Cop Secret

Cop Secret – joyously unpicks the action movie with a ton of Icelandic charm



BFI London Film Festival presents Cop Secret on digital from May 23rd.

Rating: 4 out of 5.

Downtown Reykjavík cop Bussi (Audunn Blöndal) doesn’t believe in following the rules. Instead, his freewheeling, heavy drinking style of policing pushes the very boundaries of the law alongside his less-than-enthusiastic crime-fighting partner Klemenz (Sverrir Thór Sverrisson). However, Bussi is not the only supercop in town. Just across the city, Hörður (Egill Einarsson) is slowly becoming a celebrity cop in his own right. His buff, perfectly polished appearance and pansexual lifestyle are far from Bussi’s rough and ready persona. But, when a series of strange bank robberies break out across Reykjavík, Bussi and Hörður find themselves thrown together to solve the crime.

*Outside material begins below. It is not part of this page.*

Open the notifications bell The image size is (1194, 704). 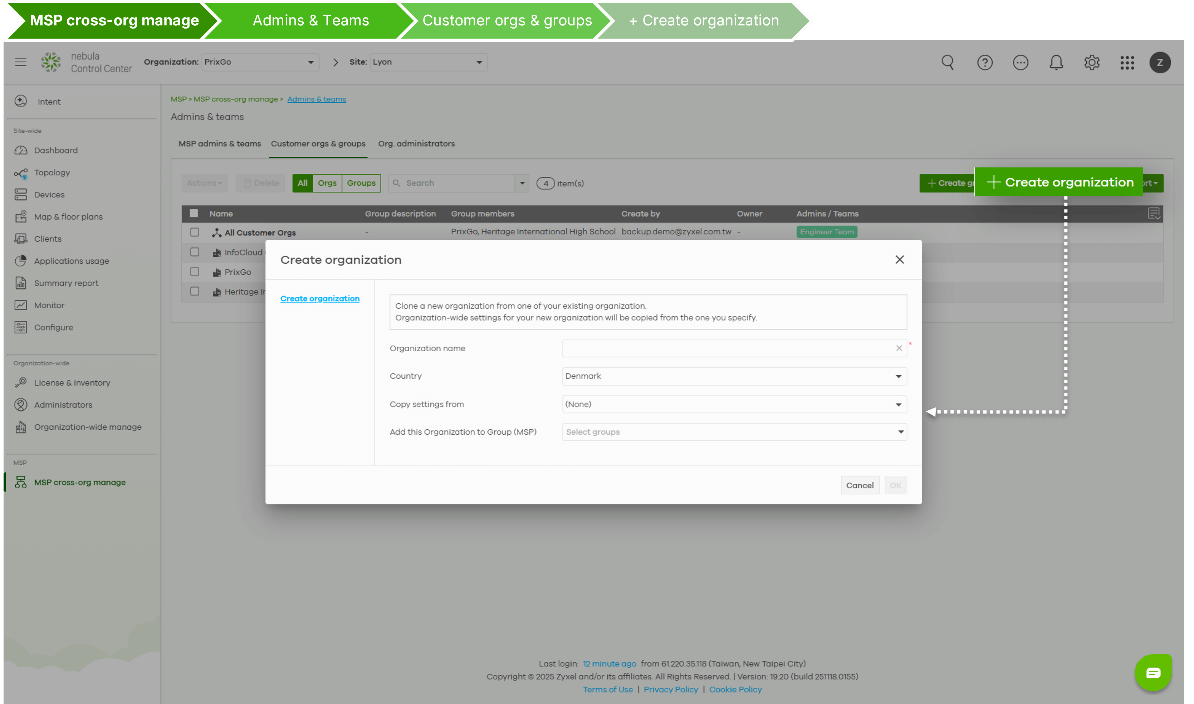1056,62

However, our dynamic duo is unaware that a sociopathic ex-model, Rikki (Björn Hlynur Björnsson), is behind each crime, his industrial estate lair home to a group of henchmen and women who question his every command behind his back. But Rikki isn’t the only challenge facing our crime-fighting heroes as an unexpected love shines through the smoke and bullets.


Directed by Hannes Þór Halldórsson, Cop Secret is far more than a simple parody of the classic American action flick; it’s an intelligent subversion of the action genre and its ongoing failure to embrace change. Here themes of gender and sexuality sit centre stage as the heterosexual testosterone-fuelled action movie is turned on its head.

There is, of course, an unspoken golden rule in creating any spoof, ensuring your final picture parodies its target genre and embraces it to the max. Many parodies over the years have failed to realise this, with the result nothing more than a comedy sketch stretched beyond its worth. However, Halldórsson clearly understands this and offers us a high-octane action picture worthy of the genre it rips apart. Here Cop Secret’s narrative plays with movies ranging from Die Hard to Tango and Cash (1989) while embracing the comedic tone of Dragnet (1987). But, it’s Halldórsson’s embrace of LGBTQ+ themes that makes Cop Secret genuinely unique.


For many years the action picture has embraced heterosexuality as the norm. However, at the same time, many action pictures are packed to the brim with bromance and homoerotic imagery (Top Gun, I am talking about you!). Halldórsson understands this and plays with the dual themes of homoerotic male love and Heterosexual norms to create a groundbreaking gay action comedy. Here we are offered two action heroes who just happen to be gay and in love.

Of course, any comedy relies heavily on the performances at its heart, and Cop Secret excels with Blöndal and Einarsson as our dynamic cop duo. But it’s Björn Hlynur Björnsson’s Rikki who steals the show with his Bond-inspired villain hell-bent on world domination. Cop Secret is a bright, fun and intelligent action-comedy that places feisty gay men, strong women and people with disabilities centre stage, joyously unpicking the American action movie with a ton of Icelandic charm, wit and creativity. I, for one, would love to see where Bussi and Hörður go next.